Du reste, depuis que, lors du voyage de Guillaume II à Jérusalem, Herzl essaya d’intéresser l’empereur d’Allemagne à la question, et depuis qu’après une audience du sultan le leader du mouvement sioniste a été décoré d’un ordre turc, les revues sionistes (le journal viennois Die Welt, le journal français l’Echo sioniste) ont l’air de mépriser tous les obstacles.

«Il est facile d’admettre que le sultan n’ait rien contre une colonisation de la Palestine et la mise en culture d’un pays en mauvais renom depuis plus d’un millier d’années; encore moins contre le relèvement de ses affaires financières, mais il est improbable que lui ou son successeur cède une province aussi illustre sans y être forcé, et qui l’y forcerait? Même si par impossible il faisait une promesse verbale à ce sujet, quand viendrait le moment de la tenir il mettrait en avant le consentement de ses sujets. Quant aux puissances chrétiennes, on peut croire que si les Lieux Saints étaient déclarés enclave neutre, le fanatisme religieux supporterait mal de voir cette enclave enfermée dans un Etat juif, et celui qui alors prêcherait une nouvelle croisade serait sûr d’être entendu par toute la chrétienté.

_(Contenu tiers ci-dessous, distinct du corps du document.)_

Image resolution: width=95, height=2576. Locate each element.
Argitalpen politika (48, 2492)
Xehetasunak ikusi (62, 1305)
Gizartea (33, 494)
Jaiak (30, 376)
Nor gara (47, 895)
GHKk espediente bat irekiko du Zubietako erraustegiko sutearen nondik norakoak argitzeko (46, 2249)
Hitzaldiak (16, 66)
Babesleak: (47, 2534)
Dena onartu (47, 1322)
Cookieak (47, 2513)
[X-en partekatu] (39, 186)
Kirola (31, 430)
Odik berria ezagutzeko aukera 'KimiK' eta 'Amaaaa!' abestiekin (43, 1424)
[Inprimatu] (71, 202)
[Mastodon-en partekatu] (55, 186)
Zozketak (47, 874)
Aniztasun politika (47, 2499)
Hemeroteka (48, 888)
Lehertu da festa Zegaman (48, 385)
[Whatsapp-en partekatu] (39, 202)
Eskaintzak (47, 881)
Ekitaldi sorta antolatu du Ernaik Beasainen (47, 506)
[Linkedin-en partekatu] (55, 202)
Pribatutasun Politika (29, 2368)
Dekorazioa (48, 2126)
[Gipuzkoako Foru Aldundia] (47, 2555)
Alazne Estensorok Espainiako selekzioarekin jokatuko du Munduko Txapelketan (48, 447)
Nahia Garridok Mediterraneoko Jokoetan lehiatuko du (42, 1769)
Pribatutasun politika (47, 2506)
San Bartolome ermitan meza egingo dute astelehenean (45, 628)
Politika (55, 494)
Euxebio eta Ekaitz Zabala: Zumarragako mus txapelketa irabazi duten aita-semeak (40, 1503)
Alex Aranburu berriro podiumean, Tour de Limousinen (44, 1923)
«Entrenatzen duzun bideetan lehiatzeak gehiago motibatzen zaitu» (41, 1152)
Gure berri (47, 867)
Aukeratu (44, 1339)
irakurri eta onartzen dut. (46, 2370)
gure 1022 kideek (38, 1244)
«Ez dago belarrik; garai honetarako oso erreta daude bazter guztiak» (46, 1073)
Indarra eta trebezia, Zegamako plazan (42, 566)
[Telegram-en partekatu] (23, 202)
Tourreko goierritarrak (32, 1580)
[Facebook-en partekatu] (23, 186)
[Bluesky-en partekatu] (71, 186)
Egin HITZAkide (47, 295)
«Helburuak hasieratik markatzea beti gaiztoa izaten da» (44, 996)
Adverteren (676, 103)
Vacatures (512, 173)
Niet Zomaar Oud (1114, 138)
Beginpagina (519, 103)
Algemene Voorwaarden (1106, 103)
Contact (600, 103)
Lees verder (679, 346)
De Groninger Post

«Même si l’on arrivait à écarter les difficultés énoncées, des obstacles d’ordre intime subsisteraient.»

On le voit, Georg Brandès malgré son origine, n’est pas partisan de l’Etat juif.

S’appuyant sur le travaux de divers savants et sur l’opinion de Renan (3), que le judaïsme est une religion mais ne ne signifie pas une race, qu’innombrables sont les éléments non sémitiques introduits dans le peuple qui depuis près de deux mille ans professe la religion juive, l’éminent critique déclare que la pureté de la race juive n’est qu’un mot.

Il déplore que, sans tenir compte de tout ce qui s’est pasé pendant tant d’années, les juifs prétendent encore à être une nation, et qu’une espèce de chauvinisme porte certains Sionistes à traiter de renégats les israélites qui s’incorporent à la qui les admet au rang de citoyens, et à proclamer bien haut que la haine contre les juifs est trop profonde pour s’apaiser jamais.

Puis il termine en espérant que, comme cela se voit si souvent, l’intelligence des choses se montrera plus fort que celle des hommes et que la conséquence réelle du sionisme sera que dans une centaine d’années la Palestine, cultivée comme un jardin et habitée par quelques millions d’hommes, deviendra le refuge de tous ceux que leur lieu de naissance aura repoussés.

D. Plan

(1) Histoire des Israelites depuis la ruine de leur indépendance nationale jusqu’à nous jours, Paris, Hachette, 1901.
(2) Quatre conferences sur les juifs, Paris, Fischbacher, 1901.